Study questions →
(1) From the forum thread about consistent LLM output, extract the passage from "and never change." to "along these lines.".
(2) In the forum thread about consistent LLM output, the original poster admits this behavior is not a normal use case. Why does the poster ask anyway? Answer in one to three sentences.
(3) Continue the forum thread about consistent LLM output from the point where it stops.

Document passage →
Start of Block
Is it possible to have an LLM always give a consistent output?

Is there any LLM who's focus is this? EG:

1. Given the same exact tokens, 2. Always return the same tokens.

EG: I give the LLM the following tokens:

"What color is the sky?"

it always would return a message like:

"It's Purple!"

and never change. I understand this not a normal usecase or in many cases desired for an LLM, but I am curious if anyone is working on this in an academic paper, or if there is a private organization which is doing something along these lines.

▲

yorwba 12 hours ago | parent | next [-]

Deterministic output is a property of the inference framework, not the model. E.g.

https://docs.sglang.ai/advanced_features/deterministic_infer...

https://github.com/ggml-org/llama.cpp/pull/16016

	▲	twosdai 12 hours ago \| parent [-]
		Really appreciate this, this is exactly what I was looking for.

▲

vunderba 12 hours ago | parent | prev | next [-]

Do you mean:

Given a user input X/Y/Z that "resolves" to the target information of "sky color", respond with "Purple"?
End of Block
Source material →
Start of Block
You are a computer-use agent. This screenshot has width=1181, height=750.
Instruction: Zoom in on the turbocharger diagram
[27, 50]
End of Block
Start of Block
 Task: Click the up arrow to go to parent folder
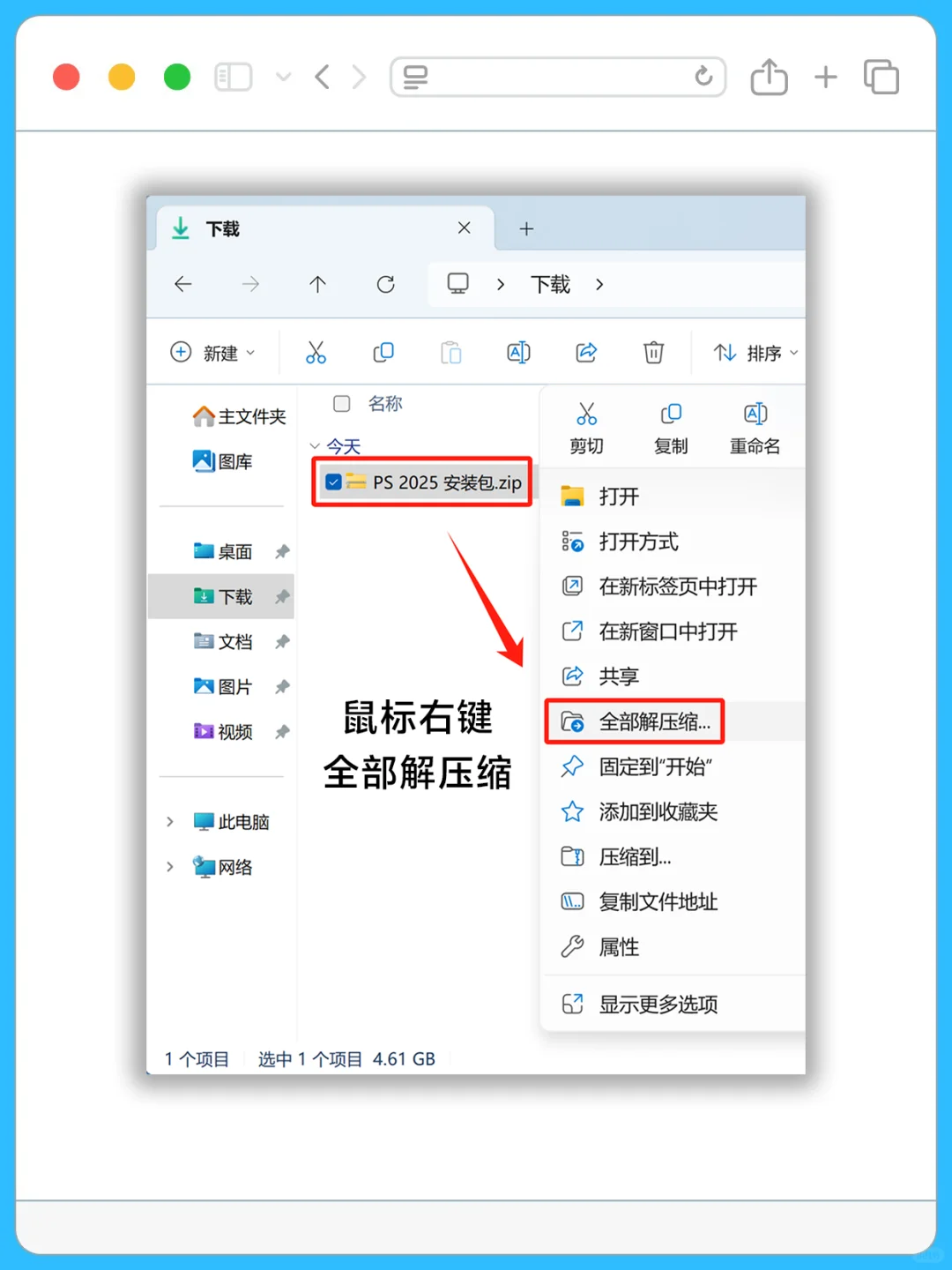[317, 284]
End of Block
Your written answers →
(1)
and never change. I understand this not a normal usecase or in many cases desired for an LLM, but I am curious if anyone is working on this in an academic paper, or if there is a private organization which is doing something along these lines.

(2) The poster accepts that always returning the same output is not a normal use case and often isn't wanted from an LLM. They ask anyway because they are curious whether anyone is working on it in an academic paper, or whether a private organization is doing something along those lines.

(3)
That sounds to me more like sticking a classifier and/or vector similarity database interceptor in front of an LLM and pre-empt with cached response.

Otherwise I'm not sure I understand the question. If you just want EXACT TOKEN INPUT => EXACT TOKEN OUTPUT then it's just a KVP as @danenania mentioned.

▲

twosdai 13 hours ago | parent | prev | next [-]

To clarify I am valuing consistency in the output to the token level, not the actual information of the content.

▲

compressedgas 12 hours ago | parent | prev | next [-]

Use a fixed sampler seed.

▲

danenania 12 hours ago | parent | prev | next [-]

If you need this, could you just put your own kv cache in front?

▲

cratermoon 12 hours ago | parent | prev [-]

maybe, if you set the temperature to 0, but by nature the math is stochastic, not deterministic.